-- Direction --
Repeat the material below line for line, changing nothing.

-- Extracted records --

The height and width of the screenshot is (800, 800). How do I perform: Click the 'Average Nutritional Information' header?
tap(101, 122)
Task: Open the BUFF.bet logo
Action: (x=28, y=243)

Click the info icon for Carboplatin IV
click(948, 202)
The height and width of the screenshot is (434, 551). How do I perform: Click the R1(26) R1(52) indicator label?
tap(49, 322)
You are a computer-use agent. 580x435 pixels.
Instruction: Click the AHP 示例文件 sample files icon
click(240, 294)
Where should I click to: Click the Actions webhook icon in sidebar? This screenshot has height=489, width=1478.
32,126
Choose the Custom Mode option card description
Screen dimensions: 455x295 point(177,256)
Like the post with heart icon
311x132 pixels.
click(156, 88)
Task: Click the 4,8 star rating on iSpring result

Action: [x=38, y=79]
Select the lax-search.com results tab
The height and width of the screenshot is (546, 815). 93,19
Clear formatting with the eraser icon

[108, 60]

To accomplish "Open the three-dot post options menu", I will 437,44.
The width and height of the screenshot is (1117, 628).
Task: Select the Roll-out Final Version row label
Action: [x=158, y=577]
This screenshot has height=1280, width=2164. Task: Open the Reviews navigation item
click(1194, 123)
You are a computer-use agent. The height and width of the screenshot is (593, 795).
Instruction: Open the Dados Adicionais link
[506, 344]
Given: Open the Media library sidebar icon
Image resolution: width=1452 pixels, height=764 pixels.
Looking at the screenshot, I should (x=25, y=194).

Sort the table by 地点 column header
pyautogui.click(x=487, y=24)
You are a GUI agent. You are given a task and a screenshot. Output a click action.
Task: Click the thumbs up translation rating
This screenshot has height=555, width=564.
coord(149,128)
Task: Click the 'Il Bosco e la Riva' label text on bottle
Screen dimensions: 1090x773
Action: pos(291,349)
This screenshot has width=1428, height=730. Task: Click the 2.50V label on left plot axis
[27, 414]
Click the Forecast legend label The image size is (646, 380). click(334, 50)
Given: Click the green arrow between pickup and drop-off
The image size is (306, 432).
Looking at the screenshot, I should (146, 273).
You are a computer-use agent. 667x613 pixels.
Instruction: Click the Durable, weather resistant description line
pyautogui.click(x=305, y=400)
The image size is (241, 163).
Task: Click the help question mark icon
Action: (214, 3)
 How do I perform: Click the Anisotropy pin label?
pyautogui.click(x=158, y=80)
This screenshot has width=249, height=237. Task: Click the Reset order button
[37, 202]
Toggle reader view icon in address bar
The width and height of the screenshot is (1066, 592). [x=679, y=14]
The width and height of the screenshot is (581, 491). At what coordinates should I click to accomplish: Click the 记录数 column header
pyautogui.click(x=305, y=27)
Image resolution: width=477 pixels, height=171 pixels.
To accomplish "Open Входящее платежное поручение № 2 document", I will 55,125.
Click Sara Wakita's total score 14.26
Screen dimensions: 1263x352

-- Reply to the exercise --
The height and width of the screenshot is (800, 800). How do I perform: Click the 'Average Nutritional Information' header?
tap(101, 122)
Task: Open the BUFF.bet logo
Action: (x=28, y=243)

Click the info icon for Carboplatin IV
click(948, 202)
The height and width of the screenshot is (434, 551). How do I perform: Click the R1(26) R1(52) indicator label?
tap(49, 322)
You are a computer-use agent. 580x435 pixels.
Instruction: Click the AHP 示例文件 sample files icon
click(240, 294)
Where should I click to: Click the Actions webhook icon in sidebar? This screenshot has height=489, width=1478.
32,126
Choose the Custom Mode option card description
Screen dimensions: 455x295 point(177,256)
Like the post with heart icon
311x132 pixels.
click(156, 88)
Task: Click the 4,8 star rating on iSpring result

Action: [x=38, y=79]
Select the lax-search.com results tab
The height and width of the screenshot is (546, 815). 93,19
Clear formatting with the eraser icon

[108, 60]

To accomplish "Open the three-dot post options menu", I will 437,44.
The width and height of the screenshot is (1117, 628).
Task: Select the Roll-out Final Version row label
Action: [x=158, y=577]
This screenshot has height=1280, width=2164. Task: Open the Reviews navigation item
click(1194, 123)
You are a computer-use agent. The height and width of the screenshot is (593, 795).
Instruction: Open the Dados Adicionais link
[506, 344]
Given: Open the Media library sidebar icon
Image resolution: width=1452 pixels, height=764 pixels.
Looking at the screenshot, I should (x=25, y=194).

Sort the table by 地点 column header
pyautogui.click(x=487, y=24)
You are a GUI agent. You are given a task and a screenshot. Output a click action.
Task: Click the thumbs up translation rating
This screenshot has height=555, width=564.
coord(149,128)
Task: Click the 'Il Bosco e la Riva' label text on bottle
Screen dimensions: 1090x773
Action: pos(291,349)
This screenshot has width=1428, height=730. Task: Click the 2.50V label on left plot axis
[27, 414]
Click the Forecast legend label The image size is (646, 380). click(334, 50)
Given: Click the green arrow between pickup and drop-off
The image size is (306, 432).
Looking at the screenshot, I should (146, 273).
You are a computer-use agent. 667x613 pixels.
Instruction: Click the Durable, weather resistant description line
pyautogui.click(x=305, y=400)
The image size is (241, 163).
Task: Click the help question mark icon
Action: (214, 3)
 How do I perform: Click the Anisotropy pin label?
pyautogui.click(x=158, y=80)
This screenshot has width=249, height=237. Task: Click the Reset order button
[37, 202]
Toggle reader view icon in address bar
The width and height of the screenshot is (1066, 592). [x=679, y=14]
The width and height of the screenshot is (581, 491). At what coordinates should I click to accomplish: Click the 记录数 column header
pyautogui.click(x=305, y=27)
Image resolution: width=477 pixels, height=171 pixels.
To accomplish "Open Входящее платежное поручение № 2 document", I will 55,125.
Click Sara Wakita's total score 14.26
Screen dimensions: 1263x352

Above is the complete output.